Start of INFORMATION GIVEN

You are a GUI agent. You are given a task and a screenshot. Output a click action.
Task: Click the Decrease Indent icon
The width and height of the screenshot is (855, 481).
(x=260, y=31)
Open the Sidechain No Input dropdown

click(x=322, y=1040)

End of INFORMATION GIVEN

Everything in the data above must be restated verbatim.

You are a GUI agent. You are given a task and a screenshot. Output a click action.
Task: Click the Decrease Indent icon
The width and height of the screenshot is (855, 481).
(x=260, y=31)
Open the Sidechain No Input dropdown

click(x=322, y=1040)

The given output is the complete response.